Trump holds White House event to celebrate six months since the passing of the Tax Cuts and Jobs Act.
On December 12, 2018, Trump signed an executive order which established the White House Opportunity and Revitalization Council. This focused on assisting ‘leaders, investors, and entrepreneurs’ in utilising the Opportunity Zone incentive to have maximum positive effect. Those on the Left like to view the black community in America as a homogeneous bloc with votes to be won. For instance, Clinton’s campaign suggested that young black voters were failing to support her simply because they were not reading her website, and Bette Midler made the outrageous suggestion that black Trump supporters were being paid to attend his rally. In contrast, Donald Trump has, amid a media blackout, overseen the lowest African American and Hispanic American unemployment on record. Furthermore, he has overseen the lowest female unemployment in 65 years, improving the lives of ordinary yet marginalised Americans with tangible change, rather than using communities to gain a moral high ground.
Trump is also accused of being a homophobe, and yet this year he became the first Republican president to mark Pride Month. Later at the Republican National Convention in Cleveland, Ohio, he announced that his ‘Administration has launched a global campaign to decriminalize homosexuality and invites all nations to join us in this effort’. We do not have to rely on Trump’s own words, though – his senior spokesman, Judd Deere, is a gay man whose outgoing boss, Sarah Huckabee Sanders, has said, ‘I focused on hiring the very best people, and that’s why I hired Judd. I am proud to have him on our team to help on LGBT issues as well as the many others in his portfolio’.
LGBT Trump supporters before a presidential debate in October 2016.

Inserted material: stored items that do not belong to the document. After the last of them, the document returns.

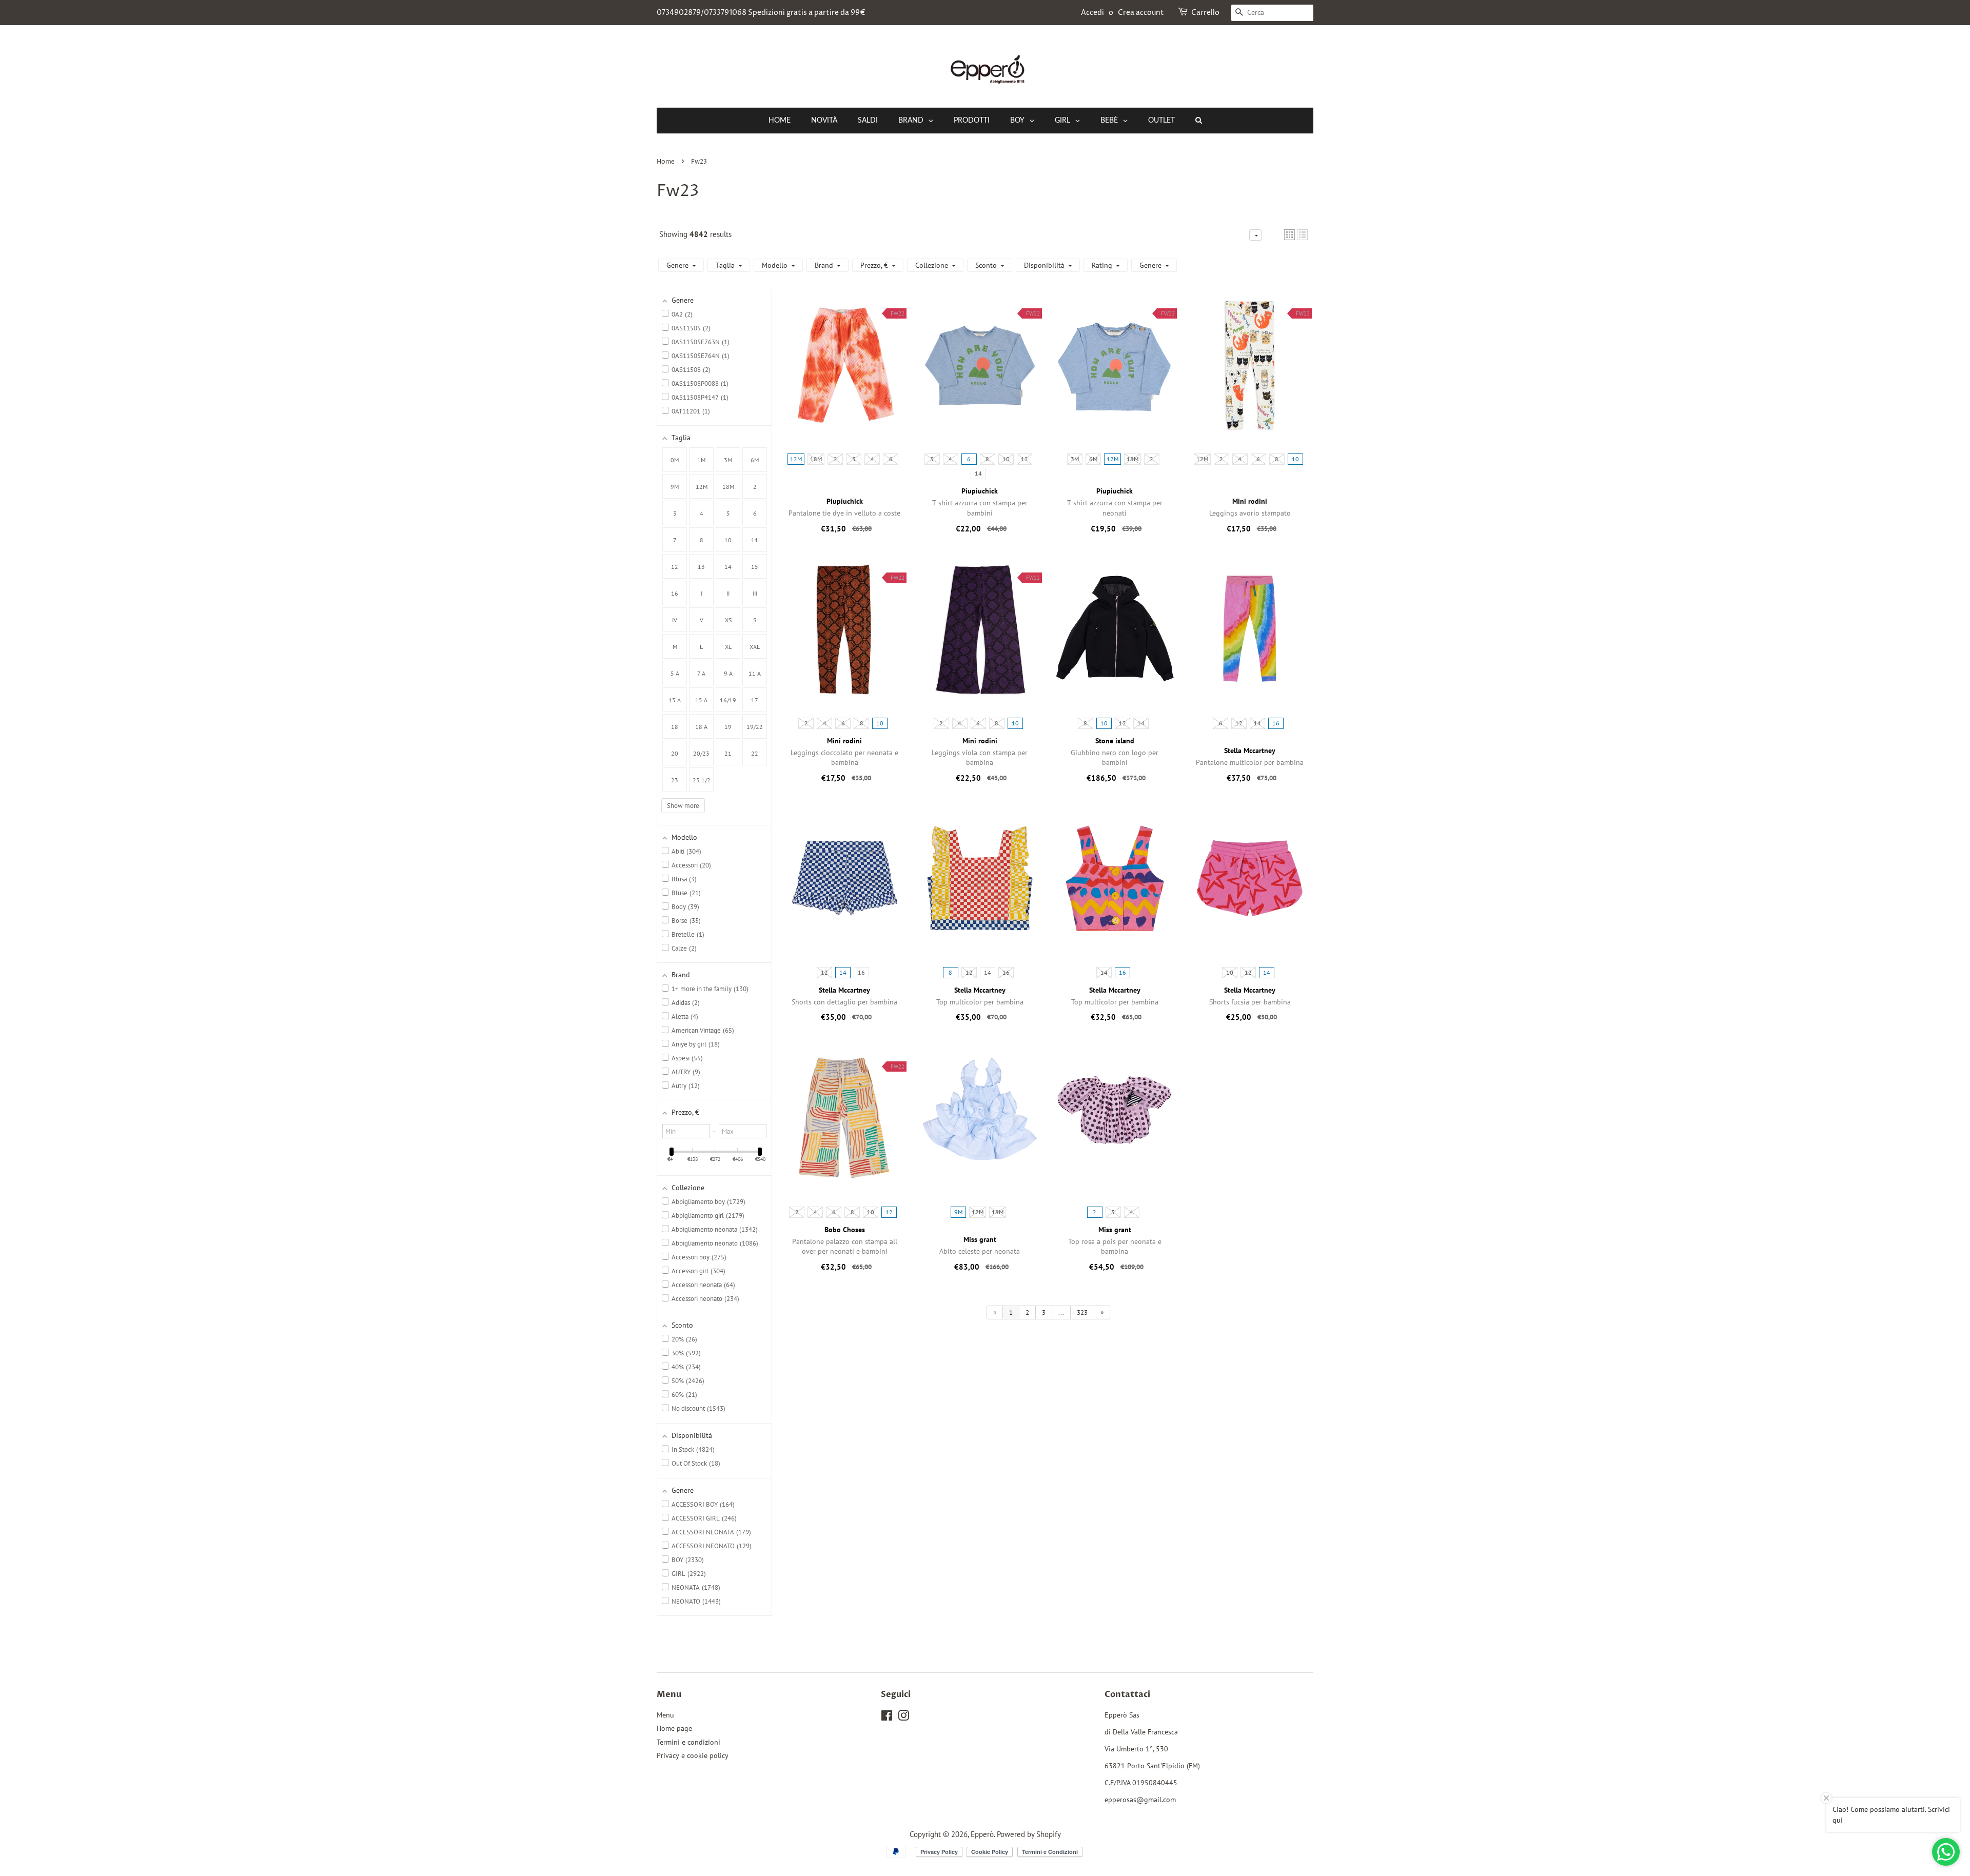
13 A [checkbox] (674, 700)
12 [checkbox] (674, 566)
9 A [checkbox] (728, 673)
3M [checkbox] (728, 460)
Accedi (1092, 12)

The president is called racist, but has worked tirelessly with Kim Kardashian West on his First Step Act and freeing prisoners convicted of nonviolent drug abuse crimes, a community crisis which disproportionately damages black communities. He has been called sexist, but would his daughter be such a ‘high level executive in his organization if he felt that way’, and would he be such an active supporter of equal workplace pay?
Trump’s words are inflammatory, even offensive at times. But he is making American lives good, and no unfounded accusation of being an [insert arbitrary slur here]will change that fact.